A chi obbietta che in Italia il sistema delle politiche attive è costituzionalmente incardinato su base regionale, basterebbe ricordare che la Germania è uno stato federale, così come lo è la Spagna, e che in moti altri paesi europei i territori sono a vario titolo chiamati a giocare un ruolo da protagonisti delle politiche attive del lavoro. Il problema, semmai, è superare la logica della contrapposizione tra stato e regioni che ha contraddistinto il periodo pre e post referendario. La verità è che per il successo delle politiche attive italiane è necessario il concorso di tutti, a ogni livello della architettura istituzionale.

 

Così come c’è bisogno di una collaborazione tra soggetti pubblici e soggetti privati che da anni operano nel mercato del lavoro. Esistono già esperienze di successo nella collaborazione tra stato e regioni e tra pubblico e privato. E’ da lì che si deve ripartire, da un coinvolgimento sempre più stretto tra i vari attori dei servizi per il lavoro. 
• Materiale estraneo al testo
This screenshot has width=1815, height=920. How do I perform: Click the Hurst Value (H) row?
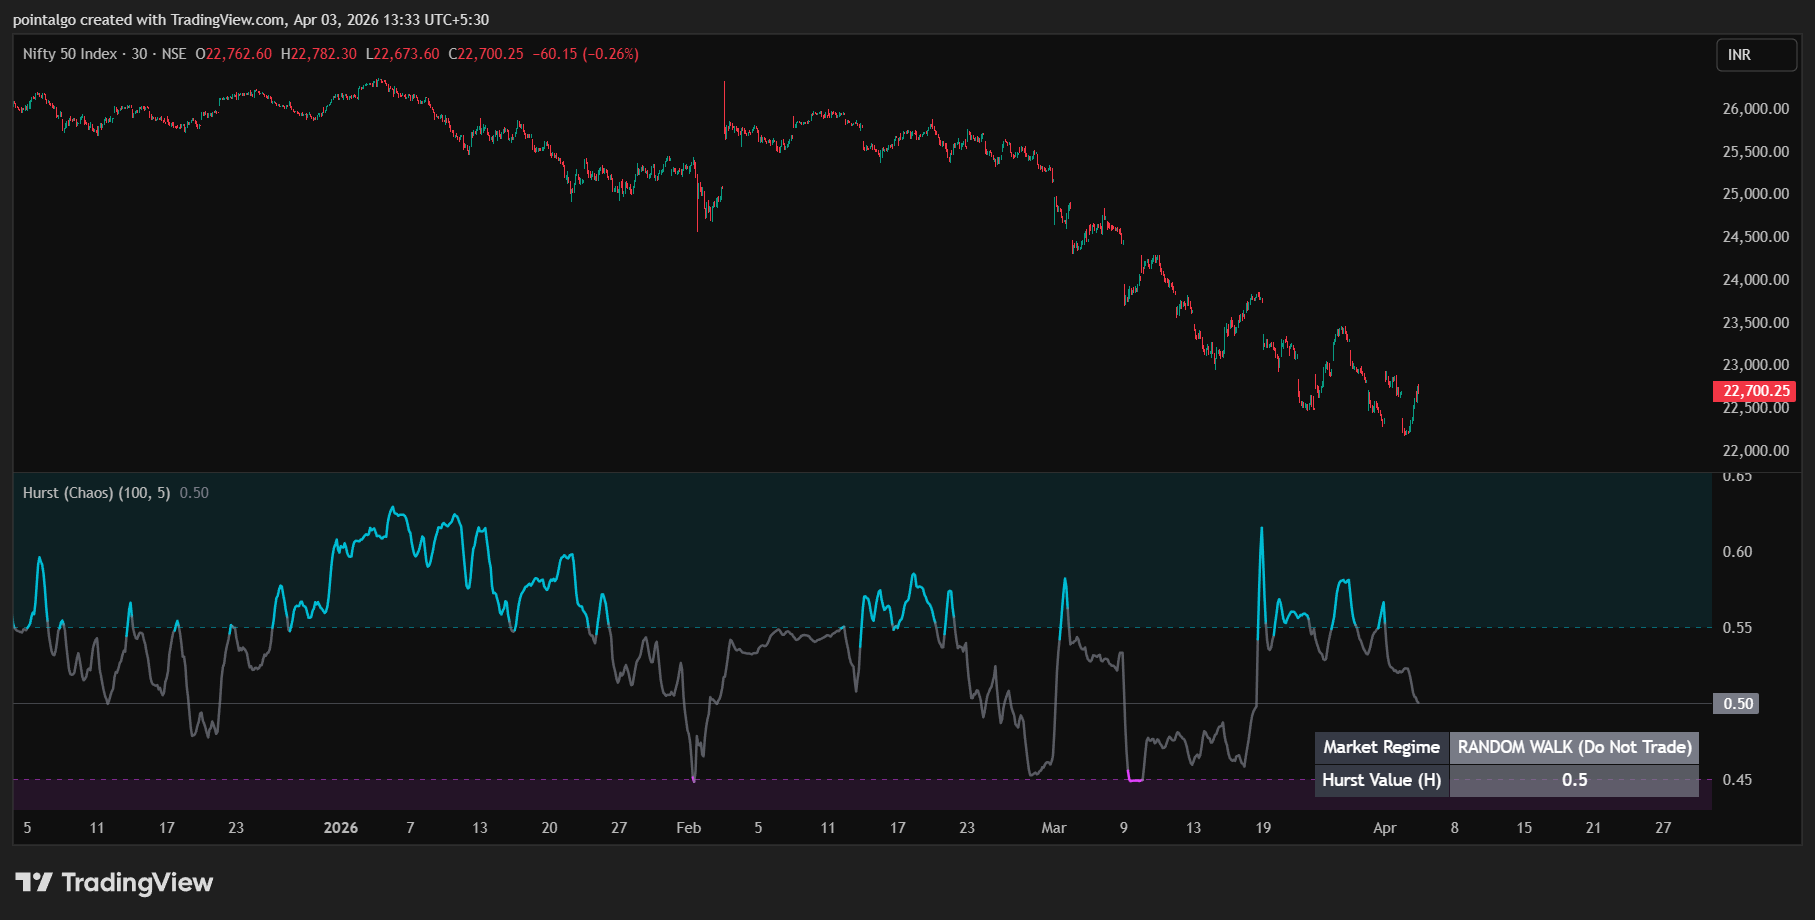tap(1381, 780)
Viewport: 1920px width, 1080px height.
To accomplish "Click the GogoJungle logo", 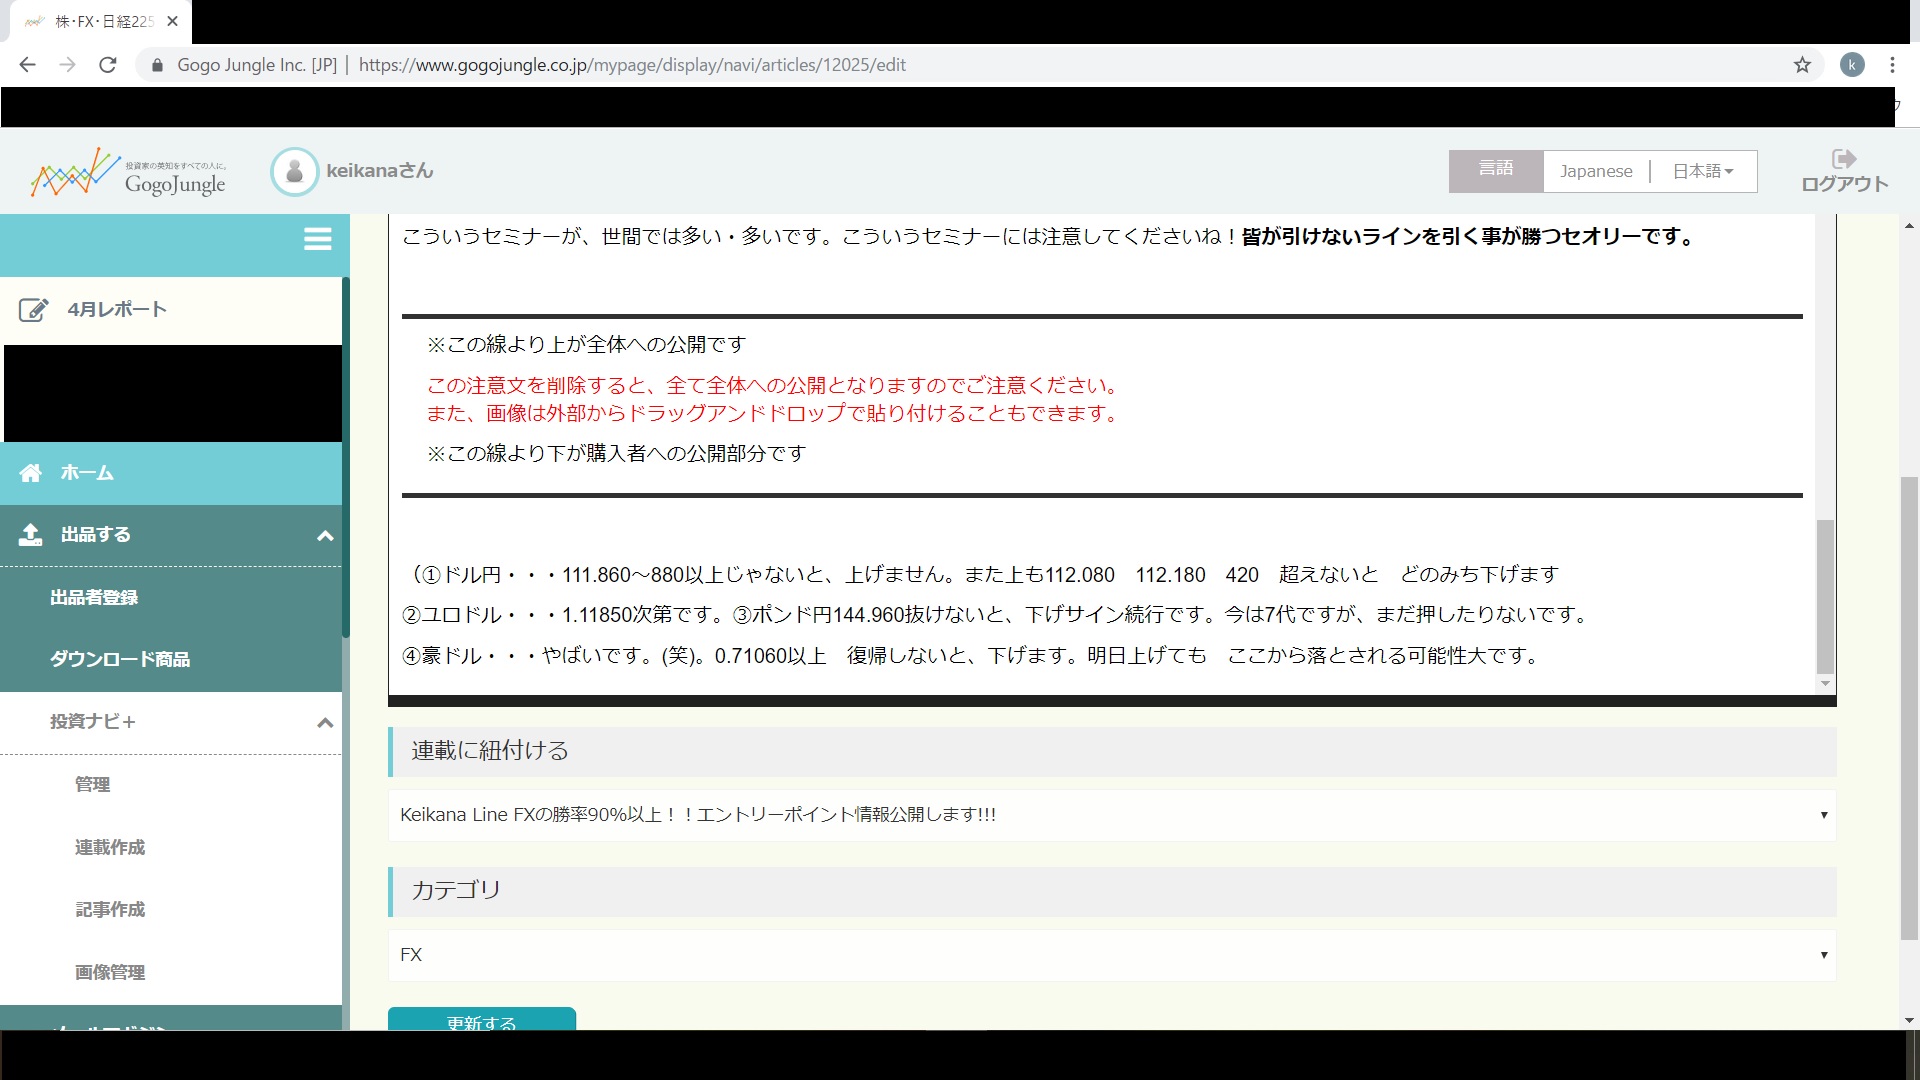I will (x=128, y=173).
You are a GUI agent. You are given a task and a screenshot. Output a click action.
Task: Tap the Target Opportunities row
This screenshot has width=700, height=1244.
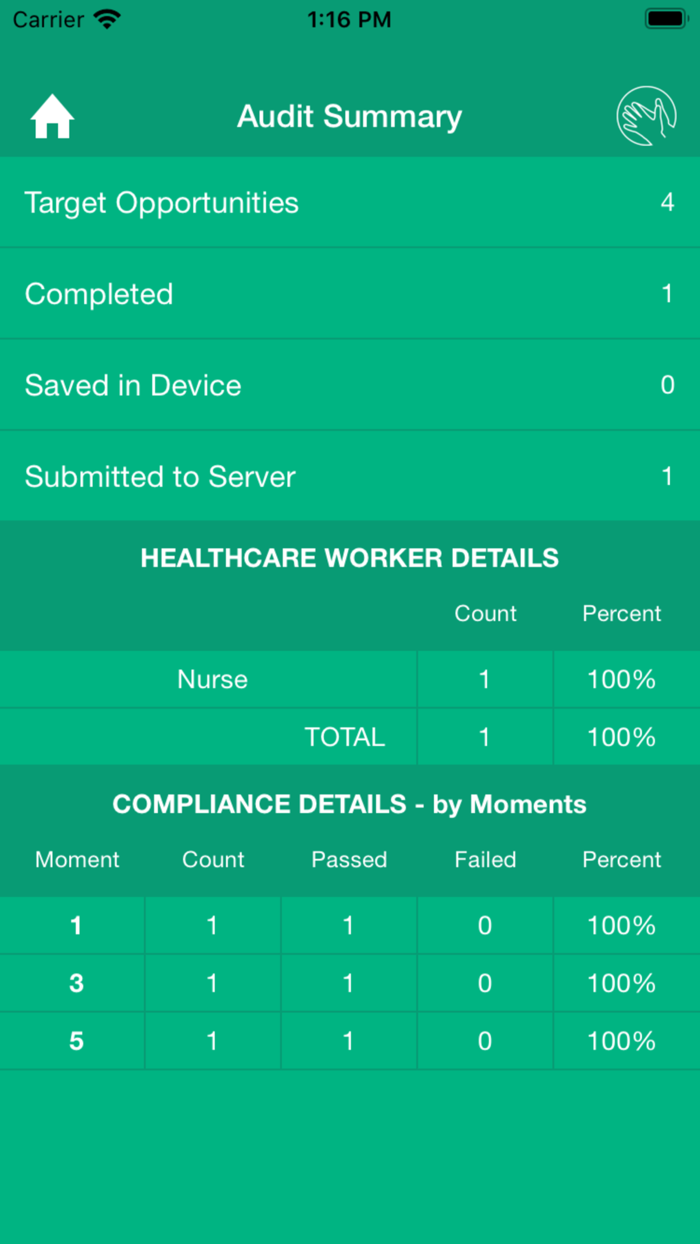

E’ ora di riannodare i fili della rete, non di disfarla come la tela di penelope, metafora sempre attuale di una politica che, a ogni cambio di governo, sente la necessità di disfarsi di ciò che è stato avviato dal governo precedente, per mancanza di visione o,  semplicemente, per incapacità di coltivare le riforme nella loro fase più faticosa, quella della esecuzione.